[
https://issues.apache.org/jira/browse/AMQ-9546?page=com.atlassian.jira.plugin.system.issuetabpanels:comment-tabpanel&focusedCommentId=17871977#comment-17871977
]
Christopher L. Shannon commented on AMQ-9546:
---------------------------------------------
Most likely the issue is you need to just set {{maxFrameSize }}to prevent OOM
{{issues}} as the scanning is not sending proper OpenWire packets. See
[https://activemq.apache.org/components/classic/documentation/configuring-wire-formats]
> Potential direct buffer memory leak triggered by security scan
> --------------------------------------------------------------
>
> Key: AMQ-9546
> URL: https://issues.apache.org/jira/browse/AMQ-9546
> Project: ActiveMQ Classic
> Issue Type: Bug
> Components: Broker
> Affects Versions: 5.18.3
> Environment: Linux version 4.12.14-122.216-default
> (gcc version 4.8.5 (SUSE Linux) )
> Tomcat: 9.0.86
> ActiveMQ: 5.18.3
> Reporter: Eddie Wu
> Priority: Major
>
> we encountered following WARN log from Active MQ 5.18.3. which is embed in
> Tomcat 9.0.86.
> WARN [Transport] Transport Connection to tcp://xxxx:yyyy failed:
> Cannot reserve 1195725860 bytes of direct buffer memory
> (allocated: 909477781, limit: 1073741824)
> tcp://xxxx:yyyy is our security scan software.
> We realize that the security scan software will trigger direct buffer memory
> leak from Active MQ.
> 1. we have internal metrics for direct buffer memory usage, it is clear that
> direct buffer usage will spike when scanning happened.

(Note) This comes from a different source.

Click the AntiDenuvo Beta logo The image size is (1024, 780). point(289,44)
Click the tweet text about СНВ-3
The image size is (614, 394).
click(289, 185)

> 2. we have log as above to know that the scan did cause Active MQ to allocate
> huge direct buffer memory.
> even though the leak is NOT triggered by usual business code, I think it is
> still worth to fix.
> anyway it is a potential memory leak bug inside Active MQ.
> I have not get call stack yet. but since the code using direct buffer is NOT
> that much, maybe you can review the code to figure out the root cause of
> memory leak.
> let me know if you need more details.
> --just for your information, per our initial check, the log above was from
> code below.
> [https://github.com/apache/activemq/blob/74086d70bcf2db9ef98e3699c1bf1eb5910c2baa/activemq-broker/src/main/java/org/apache/activemq/broker/TransportConnection.java#L1188]
>
>
> @Override
> public String toString() {
> return "Transport Connection to: " + transport.getRemoteAddress();
> }
> public void serviceTransportException(IOException e) {
> if (!stopping.get() && status.get() != PENDING_STOP) {
> transportException.set(e);
> if (TRANSPORTLOG.isDebugEnabled()) {
> TRANSPORTLOG.debug("{} failed: {}", this, e.getMessage(), e);
> } else if (TRANSPORTLOG.isWarnEnabled() && !suppressed(e)) {
> if (connector.isDisplayStackTrace()) {
> TRANSPORTLOG.warn("{} failed", this, e);
> } else {
> TRANSPORTLOG.warn("{} failed: {}", this, e.getMessage());
> }
> }
> stopAsync(e);
> }
> }
--
This message was sent by Atlassian Jira
(v8.20.10#820010)
---------------------------------------------------------------------
To unsubscribe, e-mail: [email protected]
For additional commands, e-mail: [email protected]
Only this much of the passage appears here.